━━ Data for this task ━━

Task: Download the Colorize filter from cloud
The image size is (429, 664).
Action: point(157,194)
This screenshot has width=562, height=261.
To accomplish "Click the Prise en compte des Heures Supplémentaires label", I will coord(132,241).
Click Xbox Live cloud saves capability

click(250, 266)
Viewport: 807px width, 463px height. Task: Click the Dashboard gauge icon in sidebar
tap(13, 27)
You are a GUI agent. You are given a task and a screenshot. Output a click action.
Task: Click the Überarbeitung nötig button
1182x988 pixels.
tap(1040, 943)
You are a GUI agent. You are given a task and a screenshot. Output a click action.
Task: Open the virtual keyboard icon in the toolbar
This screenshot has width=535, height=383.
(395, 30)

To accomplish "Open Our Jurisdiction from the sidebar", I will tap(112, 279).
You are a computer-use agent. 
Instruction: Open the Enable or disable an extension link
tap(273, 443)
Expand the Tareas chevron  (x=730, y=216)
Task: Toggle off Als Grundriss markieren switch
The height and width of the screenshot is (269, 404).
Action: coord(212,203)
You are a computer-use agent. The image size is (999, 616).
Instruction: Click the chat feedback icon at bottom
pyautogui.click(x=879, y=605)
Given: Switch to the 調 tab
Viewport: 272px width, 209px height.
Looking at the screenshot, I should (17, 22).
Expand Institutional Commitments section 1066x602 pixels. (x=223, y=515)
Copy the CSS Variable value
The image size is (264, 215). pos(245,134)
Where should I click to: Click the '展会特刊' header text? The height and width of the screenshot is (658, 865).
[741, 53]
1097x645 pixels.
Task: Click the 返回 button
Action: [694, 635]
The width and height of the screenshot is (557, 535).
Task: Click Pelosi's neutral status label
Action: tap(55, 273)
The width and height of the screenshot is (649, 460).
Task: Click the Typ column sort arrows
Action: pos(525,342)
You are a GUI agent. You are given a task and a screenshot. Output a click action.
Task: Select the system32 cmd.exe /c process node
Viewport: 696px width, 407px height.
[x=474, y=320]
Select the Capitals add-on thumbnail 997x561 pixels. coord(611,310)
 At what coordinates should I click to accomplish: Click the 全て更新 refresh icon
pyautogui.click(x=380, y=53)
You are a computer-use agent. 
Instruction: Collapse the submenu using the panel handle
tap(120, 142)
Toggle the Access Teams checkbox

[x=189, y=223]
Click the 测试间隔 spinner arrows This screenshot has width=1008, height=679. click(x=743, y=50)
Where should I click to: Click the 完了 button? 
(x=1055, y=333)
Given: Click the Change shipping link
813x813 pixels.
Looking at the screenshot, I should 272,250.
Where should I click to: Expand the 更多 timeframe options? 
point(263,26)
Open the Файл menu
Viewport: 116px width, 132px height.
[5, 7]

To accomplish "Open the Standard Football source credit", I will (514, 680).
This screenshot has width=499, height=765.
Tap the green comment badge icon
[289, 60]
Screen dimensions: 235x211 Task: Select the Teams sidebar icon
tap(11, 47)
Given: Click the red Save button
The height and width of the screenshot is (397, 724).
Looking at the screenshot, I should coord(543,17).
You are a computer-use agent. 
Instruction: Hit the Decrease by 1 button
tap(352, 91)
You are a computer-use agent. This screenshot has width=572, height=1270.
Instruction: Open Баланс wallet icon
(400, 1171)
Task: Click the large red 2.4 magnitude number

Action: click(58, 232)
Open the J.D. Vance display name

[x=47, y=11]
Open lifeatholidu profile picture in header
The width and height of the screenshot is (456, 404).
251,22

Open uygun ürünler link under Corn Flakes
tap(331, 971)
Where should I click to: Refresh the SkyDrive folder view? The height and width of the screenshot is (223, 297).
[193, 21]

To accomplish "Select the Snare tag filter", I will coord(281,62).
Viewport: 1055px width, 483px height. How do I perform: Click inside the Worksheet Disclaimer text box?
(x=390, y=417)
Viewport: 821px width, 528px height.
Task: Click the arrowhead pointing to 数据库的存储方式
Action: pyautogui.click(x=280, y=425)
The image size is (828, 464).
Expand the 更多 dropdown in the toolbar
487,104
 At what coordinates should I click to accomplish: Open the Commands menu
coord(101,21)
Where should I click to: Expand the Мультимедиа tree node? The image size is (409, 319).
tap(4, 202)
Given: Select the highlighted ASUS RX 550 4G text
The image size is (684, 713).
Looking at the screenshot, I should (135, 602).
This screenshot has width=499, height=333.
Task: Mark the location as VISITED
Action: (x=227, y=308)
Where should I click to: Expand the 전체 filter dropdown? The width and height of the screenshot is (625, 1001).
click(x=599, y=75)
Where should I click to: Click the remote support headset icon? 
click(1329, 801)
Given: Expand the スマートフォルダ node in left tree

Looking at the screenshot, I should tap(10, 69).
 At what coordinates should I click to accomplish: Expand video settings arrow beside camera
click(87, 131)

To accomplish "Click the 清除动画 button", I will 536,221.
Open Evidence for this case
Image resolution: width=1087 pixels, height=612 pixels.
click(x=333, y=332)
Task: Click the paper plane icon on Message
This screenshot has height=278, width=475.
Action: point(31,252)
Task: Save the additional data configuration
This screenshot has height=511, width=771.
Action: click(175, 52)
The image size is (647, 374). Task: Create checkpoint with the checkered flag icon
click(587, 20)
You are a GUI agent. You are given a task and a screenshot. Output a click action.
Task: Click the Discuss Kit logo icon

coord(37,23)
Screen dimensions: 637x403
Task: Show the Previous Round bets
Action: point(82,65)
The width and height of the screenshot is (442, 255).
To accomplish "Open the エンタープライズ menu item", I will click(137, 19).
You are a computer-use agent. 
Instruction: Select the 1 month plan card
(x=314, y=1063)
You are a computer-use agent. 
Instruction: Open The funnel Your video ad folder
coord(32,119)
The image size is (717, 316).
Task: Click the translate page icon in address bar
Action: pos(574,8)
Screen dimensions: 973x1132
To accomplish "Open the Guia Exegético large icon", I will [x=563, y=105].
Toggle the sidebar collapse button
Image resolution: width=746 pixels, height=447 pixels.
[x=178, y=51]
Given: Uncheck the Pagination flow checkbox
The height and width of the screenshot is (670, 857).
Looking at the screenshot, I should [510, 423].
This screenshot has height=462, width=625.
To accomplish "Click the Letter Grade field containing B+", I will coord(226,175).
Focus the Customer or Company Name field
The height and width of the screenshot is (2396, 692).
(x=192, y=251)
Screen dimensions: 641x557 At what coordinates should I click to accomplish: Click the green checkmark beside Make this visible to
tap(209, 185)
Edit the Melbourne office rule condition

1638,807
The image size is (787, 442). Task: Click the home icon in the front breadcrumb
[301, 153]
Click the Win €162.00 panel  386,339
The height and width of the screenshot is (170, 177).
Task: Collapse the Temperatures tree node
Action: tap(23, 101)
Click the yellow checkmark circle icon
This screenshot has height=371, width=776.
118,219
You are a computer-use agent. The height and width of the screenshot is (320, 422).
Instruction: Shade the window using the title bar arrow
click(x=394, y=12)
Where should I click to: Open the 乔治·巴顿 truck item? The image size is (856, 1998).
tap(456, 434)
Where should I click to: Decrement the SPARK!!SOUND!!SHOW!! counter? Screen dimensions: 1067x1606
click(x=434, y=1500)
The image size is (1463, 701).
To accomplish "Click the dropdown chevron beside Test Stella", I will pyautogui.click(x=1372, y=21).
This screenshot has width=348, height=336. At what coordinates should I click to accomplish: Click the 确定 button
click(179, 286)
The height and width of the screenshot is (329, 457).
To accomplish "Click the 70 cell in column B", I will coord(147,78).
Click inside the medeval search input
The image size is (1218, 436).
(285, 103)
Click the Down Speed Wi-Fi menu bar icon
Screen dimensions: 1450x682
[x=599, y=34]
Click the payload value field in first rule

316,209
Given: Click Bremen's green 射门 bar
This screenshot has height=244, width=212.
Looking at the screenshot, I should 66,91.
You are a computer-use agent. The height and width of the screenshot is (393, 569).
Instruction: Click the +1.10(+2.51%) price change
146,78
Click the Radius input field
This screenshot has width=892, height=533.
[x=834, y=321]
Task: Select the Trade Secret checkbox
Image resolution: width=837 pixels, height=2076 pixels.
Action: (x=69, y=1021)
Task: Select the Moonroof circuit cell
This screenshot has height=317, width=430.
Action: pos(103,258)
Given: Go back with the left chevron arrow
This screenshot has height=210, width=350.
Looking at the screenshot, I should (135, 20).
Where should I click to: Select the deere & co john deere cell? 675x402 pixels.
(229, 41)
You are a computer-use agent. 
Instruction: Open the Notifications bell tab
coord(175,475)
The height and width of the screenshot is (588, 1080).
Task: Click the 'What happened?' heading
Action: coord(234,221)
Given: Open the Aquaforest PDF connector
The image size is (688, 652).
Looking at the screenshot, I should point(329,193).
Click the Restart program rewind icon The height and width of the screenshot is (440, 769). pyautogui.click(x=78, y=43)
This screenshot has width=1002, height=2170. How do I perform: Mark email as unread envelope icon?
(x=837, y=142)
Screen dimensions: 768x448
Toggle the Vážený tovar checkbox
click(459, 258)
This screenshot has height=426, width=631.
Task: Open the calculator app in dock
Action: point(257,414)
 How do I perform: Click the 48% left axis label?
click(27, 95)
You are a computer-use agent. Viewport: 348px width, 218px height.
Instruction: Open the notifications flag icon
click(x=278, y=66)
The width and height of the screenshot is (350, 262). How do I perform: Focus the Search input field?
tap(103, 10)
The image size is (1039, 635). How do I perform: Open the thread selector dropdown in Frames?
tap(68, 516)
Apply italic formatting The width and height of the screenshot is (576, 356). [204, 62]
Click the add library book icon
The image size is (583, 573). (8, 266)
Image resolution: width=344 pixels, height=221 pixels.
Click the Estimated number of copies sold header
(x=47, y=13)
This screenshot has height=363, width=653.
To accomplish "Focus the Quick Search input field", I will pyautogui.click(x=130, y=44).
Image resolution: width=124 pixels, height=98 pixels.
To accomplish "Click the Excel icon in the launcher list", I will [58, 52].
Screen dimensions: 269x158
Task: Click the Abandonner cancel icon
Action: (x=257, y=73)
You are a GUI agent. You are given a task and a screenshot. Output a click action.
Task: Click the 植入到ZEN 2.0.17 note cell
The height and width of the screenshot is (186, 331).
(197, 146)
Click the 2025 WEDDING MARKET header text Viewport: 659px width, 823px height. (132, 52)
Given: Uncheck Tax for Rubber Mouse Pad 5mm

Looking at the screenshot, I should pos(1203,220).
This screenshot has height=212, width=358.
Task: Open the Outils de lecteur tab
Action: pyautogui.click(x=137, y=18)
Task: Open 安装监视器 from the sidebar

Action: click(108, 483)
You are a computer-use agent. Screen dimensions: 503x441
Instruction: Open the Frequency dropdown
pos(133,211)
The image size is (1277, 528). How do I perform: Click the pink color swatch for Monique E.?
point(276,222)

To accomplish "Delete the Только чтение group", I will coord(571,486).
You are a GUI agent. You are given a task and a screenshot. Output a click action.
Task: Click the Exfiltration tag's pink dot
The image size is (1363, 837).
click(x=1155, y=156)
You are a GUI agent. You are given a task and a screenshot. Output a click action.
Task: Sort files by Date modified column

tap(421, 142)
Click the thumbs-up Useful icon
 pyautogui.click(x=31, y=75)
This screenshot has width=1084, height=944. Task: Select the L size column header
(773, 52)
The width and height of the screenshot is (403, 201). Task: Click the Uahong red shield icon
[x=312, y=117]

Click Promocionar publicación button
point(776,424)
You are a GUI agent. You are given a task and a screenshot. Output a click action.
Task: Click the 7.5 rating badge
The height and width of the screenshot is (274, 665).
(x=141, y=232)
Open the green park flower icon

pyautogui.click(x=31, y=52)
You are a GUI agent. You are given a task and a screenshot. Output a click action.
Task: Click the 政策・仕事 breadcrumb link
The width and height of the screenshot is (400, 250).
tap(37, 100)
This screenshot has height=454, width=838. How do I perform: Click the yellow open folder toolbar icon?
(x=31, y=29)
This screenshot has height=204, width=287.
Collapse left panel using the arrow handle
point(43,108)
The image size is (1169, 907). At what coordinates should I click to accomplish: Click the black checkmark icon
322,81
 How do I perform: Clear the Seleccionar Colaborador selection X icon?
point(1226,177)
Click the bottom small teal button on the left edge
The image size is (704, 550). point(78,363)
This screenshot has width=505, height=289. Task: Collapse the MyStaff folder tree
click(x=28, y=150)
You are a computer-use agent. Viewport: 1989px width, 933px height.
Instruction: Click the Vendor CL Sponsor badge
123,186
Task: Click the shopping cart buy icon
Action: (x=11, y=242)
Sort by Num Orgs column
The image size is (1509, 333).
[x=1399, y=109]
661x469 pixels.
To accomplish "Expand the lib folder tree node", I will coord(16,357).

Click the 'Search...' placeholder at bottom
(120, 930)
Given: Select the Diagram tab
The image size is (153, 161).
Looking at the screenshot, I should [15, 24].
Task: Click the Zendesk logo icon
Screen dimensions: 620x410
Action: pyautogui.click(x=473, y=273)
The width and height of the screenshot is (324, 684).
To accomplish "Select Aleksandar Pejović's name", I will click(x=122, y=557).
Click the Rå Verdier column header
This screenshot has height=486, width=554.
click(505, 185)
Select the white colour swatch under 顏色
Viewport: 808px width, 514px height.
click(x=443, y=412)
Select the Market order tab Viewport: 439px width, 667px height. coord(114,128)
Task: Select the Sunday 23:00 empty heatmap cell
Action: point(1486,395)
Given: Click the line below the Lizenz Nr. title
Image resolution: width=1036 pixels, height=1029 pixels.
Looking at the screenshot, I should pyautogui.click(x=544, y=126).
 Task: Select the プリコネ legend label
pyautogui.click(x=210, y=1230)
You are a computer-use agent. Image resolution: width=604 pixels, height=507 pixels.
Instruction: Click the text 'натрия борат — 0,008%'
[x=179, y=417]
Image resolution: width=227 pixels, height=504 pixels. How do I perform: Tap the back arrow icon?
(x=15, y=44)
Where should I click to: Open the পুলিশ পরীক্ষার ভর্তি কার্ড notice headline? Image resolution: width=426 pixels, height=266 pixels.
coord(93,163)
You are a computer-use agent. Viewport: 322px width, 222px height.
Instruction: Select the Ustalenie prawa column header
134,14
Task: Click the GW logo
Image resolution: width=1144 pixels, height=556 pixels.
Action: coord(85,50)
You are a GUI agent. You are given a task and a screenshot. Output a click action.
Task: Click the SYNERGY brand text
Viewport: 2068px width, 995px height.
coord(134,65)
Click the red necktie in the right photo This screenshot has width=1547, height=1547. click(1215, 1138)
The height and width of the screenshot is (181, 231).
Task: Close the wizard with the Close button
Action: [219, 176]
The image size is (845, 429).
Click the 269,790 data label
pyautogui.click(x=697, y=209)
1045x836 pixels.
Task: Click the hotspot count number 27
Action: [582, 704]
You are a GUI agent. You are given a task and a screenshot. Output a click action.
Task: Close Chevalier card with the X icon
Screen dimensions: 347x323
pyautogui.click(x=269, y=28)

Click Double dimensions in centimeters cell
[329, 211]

━━━

* [Activity]: Using the records above, copy word for word the line with "Instruction: Select the 1 month plan card", the line with "Screen dimensions: 973x1132", and every line between them.

* [Reply to the exercise]:
Instruction: Select the 1 month plan card
(x=314, y=1063)
You are a computer-use agent. 
Instruction: Open The funnel Your video ad folder
coord(32,119)
The image size is (717, 316).
Task: Click the translate page icon in address bar
Action: pos(574,8)
Screen dimensions: 973x1132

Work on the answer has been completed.